Reproduce the records word for word, starting at the line that contains "At what coordinates should I click to accomplish: Go" and ending at the line that contains "Action: point(82,260)", with both of those lines included.

--- Begin Record set ---

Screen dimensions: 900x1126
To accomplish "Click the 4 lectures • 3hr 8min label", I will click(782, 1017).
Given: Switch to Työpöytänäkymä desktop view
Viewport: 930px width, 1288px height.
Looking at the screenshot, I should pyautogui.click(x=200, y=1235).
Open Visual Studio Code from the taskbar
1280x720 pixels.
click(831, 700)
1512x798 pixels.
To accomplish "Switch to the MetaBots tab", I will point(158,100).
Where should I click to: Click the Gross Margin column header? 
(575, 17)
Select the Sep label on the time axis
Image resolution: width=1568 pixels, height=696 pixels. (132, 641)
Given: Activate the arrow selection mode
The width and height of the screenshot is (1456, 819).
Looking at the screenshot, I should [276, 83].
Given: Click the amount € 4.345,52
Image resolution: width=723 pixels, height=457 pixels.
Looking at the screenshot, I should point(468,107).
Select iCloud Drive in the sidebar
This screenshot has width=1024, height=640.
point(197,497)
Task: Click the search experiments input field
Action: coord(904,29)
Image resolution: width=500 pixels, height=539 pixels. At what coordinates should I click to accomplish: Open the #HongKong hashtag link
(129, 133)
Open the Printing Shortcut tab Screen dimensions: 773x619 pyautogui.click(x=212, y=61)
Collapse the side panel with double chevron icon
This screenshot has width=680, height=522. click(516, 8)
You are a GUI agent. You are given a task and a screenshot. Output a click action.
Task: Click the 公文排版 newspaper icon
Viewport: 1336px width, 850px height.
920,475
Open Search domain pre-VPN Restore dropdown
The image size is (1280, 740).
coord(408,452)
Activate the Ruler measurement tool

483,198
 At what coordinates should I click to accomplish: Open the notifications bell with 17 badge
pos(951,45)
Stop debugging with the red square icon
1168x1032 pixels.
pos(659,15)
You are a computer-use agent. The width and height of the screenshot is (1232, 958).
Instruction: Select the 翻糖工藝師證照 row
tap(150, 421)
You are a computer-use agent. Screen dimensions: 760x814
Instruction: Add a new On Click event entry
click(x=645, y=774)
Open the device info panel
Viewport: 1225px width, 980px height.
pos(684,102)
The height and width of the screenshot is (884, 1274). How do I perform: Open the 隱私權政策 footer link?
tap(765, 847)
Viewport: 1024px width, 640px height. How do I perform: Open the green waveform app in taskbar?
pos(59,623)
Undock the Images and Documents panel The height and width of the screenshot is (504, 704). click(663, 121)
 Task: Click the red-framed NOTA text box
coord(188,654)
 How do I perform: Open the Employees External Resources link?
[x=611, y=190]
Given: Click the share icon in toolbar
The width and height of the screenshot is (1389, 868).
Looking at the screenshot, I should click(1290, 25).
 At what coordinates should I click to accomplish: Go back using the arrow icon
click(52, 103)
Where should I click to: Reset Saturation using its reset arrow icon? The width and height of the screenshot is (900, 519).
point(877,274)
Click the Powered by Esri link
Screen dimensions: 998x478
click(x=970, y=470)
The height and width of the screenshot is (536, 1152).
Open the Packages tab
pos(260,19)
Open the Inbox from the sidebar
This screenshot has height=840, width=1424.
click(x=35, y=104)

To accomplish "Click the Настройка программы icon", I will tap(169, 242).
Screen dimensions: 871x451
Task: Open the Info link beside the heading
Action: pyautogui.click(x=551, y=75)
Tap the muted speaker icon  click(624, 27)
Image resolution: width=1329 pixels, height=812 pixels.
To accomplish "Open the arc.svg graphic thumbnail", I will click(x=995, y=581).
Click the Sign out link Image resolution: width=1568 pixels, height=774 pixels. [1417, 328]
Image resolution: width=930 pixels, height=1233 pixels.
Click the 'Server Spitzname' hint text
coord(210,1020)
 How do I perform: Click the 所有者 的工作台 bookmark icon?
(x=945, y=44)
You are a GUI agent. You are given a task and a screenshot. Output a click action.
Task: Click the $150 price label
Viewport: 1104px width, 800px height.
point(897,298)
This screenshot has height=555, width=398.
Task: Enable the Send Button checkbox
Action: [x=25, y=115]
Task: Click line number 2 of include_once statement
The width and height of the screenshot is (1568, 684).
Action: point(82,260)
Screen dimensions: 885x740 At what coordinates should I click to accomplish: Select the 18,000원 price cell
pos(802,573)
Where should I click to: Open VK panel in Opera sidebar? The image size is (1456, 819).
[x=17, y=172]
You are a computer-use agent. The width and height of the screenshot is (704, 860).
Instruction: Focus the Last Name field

--- End Record set ---

Complete output:
 At what coordinates should I click to accomplish: Go back using the arrow icon
click(52, 103)
Where should I click to: Reset Saturation using its reset arrow icon? The width and height of the screenshot is (900, 519).
point(877,274)
Click the Powered by Esri link
Screen dimensions: 998x478
click(x=970, y=470)
The height and width of the screenshot is (536, 1152).
Open the Packages tab
pos(260,19)
Open the Inbox from the sidebar
This screenshot has height=840, width=1424.
click(x=35, y=104)

To accomplish "Click the Настройка программы icon", I will tap(169, 242).
Screen dimensions: 871x451
Task: Open the Info link beside the heading
Action: pyautogui.click(x=551, y=75)
Tap the muted speaker icon  click(624, 27)
Image resolution: width=1329 pixels, height=812 pixels.
To accomplish "Open the arc.svg graphic thumbnail", I will click(x=995, y=581).
Click the Sign out link Image resolution: width=1568 pixels, height=774 pixels. [1417, 328]
Image resolution: width=930 pixels, height=1233 pixels.
Click the 'Server Spitzname' hint text
coord(210,1020)
 How do I perform: Click the 所有者 的工作台 bookmark icon?
(x=945, y=44)
You are a GUI agent. You are given a task and a screenshot. Output a click action.
Task: Click the $150 price label
Viewport: 1104px width, 800px height.
point(897,298)
This screenshot has height=555, width=398.
Task: Enable the Send Button checkbox
Action: [x=25, y=115]
Task: Click line number 2 of include_once statement
The width and height of the screenshot is (1568, 684).
Action: point(82,260)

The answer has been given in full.